**Set exercise**. Copy all of the following data line for line, without changing anything.
-- BEGIN --
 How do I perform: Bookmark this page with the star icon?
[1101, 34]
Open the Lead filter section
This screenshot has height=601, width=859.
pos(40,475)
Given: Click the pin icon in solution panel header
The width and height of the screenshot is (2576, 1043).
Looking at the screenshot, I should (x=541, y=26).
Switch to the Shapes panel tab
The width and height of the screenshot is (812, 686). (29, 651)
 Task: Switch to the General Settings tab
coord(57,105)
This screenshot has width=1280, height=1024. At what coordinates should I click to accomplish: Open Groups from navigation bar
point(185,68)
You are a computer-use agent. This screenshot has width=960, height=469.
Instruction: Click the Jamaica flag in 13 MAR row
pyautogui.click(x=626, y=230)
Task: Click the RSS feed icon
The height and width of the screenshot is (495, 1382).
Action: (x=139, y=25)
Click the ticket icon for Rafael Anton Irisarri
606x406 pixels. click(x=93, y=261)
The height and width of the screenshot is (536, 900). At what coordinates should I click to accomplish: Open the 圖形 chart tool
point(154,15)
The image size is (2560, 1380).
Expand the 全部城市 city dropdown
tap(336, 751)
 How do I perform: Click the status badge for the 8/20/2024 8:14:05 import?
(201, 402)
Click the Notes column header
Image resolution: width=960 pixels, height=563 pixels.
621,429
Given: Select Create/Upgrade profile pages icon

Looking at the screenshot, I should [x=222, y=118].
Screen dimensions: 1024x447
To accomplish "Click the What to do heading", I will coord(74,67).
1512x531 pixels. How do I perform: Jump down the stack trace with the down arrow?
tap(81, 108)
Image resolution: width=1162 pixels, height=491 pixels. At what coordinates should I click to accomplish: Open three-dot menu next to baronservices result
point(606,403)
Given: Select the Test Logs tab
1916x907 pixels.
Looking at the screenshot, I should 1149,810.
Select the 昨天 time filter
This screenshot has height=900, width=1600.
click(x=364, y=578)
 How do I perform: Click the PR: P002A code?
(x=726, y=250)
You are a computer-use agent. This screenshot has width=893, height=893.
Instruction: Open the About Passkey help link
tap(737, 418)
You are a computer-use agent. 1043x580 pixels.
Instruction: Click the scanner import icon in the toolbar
-- END --
**Final result**.
 How do I perform: Bookmark this page with the star icon?
[1101, 34]
Open the Lead filter section
This screenshot has height=601, width=859.
pos(40,475)
Given: Click the pin icon in solution panel header
The width and height of the screenshot is (2576, 1043).
Looking at the screenshot, I should (x=541, y=26).
Switch to the Shapes panel tab
The width and height of the screenshot is (812, 686). (29, 651)
 Task: Switch to the General Settings tab
coord(57,105)
This screenshot has width=1280, height=1024. At what coordinates should I click to accomplish: Open Groups from navigation bar
point(185,68)
You are a computer-use agent. This screenshot has width=960, height=469.
Instruction: Click the Jamaica flag in 13 MAR row
pyautogui.click(x=626, y=230)
Task: Click the RSS feed icon
The height and width of the screenshot is (495, 1382).
Action: (x=139, y=25)
Click the ticket icon for Rafael Anton Irisarri
606x406 pixels. click(x=93, y=261)
The height and width of the screenshot is (536, 900). At what coordinates should I click to accomplish: Open the 圖形 chart tool
point(154,15)
The image size is (2560, 1380).
Expand the 全部城市 city dropdown
tap(336, 751)
 How do I perform: Click the status badge for the 8/20/2024 8:14:05 import?
(201, 402)
Click the Notes column header
Image resolution: width=960 pixels, height=563 pixels.
621,429
Given: Select Create/Upgrade profile pages icon

Looking at the screenshot, I should [x=222, y=118].
Screen dimensions: 1024x447
To accomplish "Click the What to do heading", I will coord(74,67).
1512x531 pixels. How do I perform: Jump down the stack trace with the down arrow?
tap(81, 108)
Image resolution: width=1162 pixels, height=491 pixels. At what coordinates should I click to accomplish: Open three-dot menu next to baronservices result
point(606,403)
Given: Select the Test Logs tab
1916x907 pixels.
Looking at the screenshot, I should 1149,810.
Select the 昨天 time filter
This screenshot has height=900, width=1600.
click(x=364, y=578)
 How do I perform: Click the PR: P002A code?
(x=726, y=250)
You are a computer-use agent. This screenshot has width=893, height=893.
Instruction: Open the About Passkey help link
tap(737, 418)
You are a computer-use agent. 1043x580 pixels.
Instruction: Click the scanner import icon in the toolbar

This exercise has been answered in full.